Por volta da virada dos séculos 15 e 16, papas como Alexandre VI e Júlio II expandiram muito o território e o poder secular resultante dos Estados papais. (O território controlado pelos papas então abrangia a maior parte do centro-norte da Itália, exceto a Toscana .) Coincidentemente ou não, isso coincidiu com o declínio do poder temporal dos papas. Os papas foram atacados por reformadores protestantes (que logo incluiriam Martinho Lutero e Henrique VIII), descontentes com suas atividades religiosas e pessoais. Mas essas "atividades" consistiam principalmente em usar sua recém-descoberta autoridade secular para ajudar a manter o equilíbrio de poder na Itália e, portanto, na Europa. É por esse ato de equilíbrio, tanto quanto a religião, que os papas dão poder político depois da Idade Média, à luz da secularização do poder real na Europa.

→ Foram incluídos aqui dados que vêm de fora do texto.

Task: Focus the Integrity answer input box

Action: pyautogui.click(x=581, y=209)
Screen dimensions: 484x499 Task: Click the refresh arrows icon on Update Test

Avance rapidamente para o século XX. Em 1929, após a unificação da Itália no século 19, o governo italiano e a Santa Sé assinaram o Acordo de Latrão que definia o poder temporal do Papa sobre o Vaticano. Isso ratificou a soberania formal ("monarquia") concedida ao Papa na libertação original de Roma, em 1870, e deu ao Papa poderes abrangentes sobre seu domínio.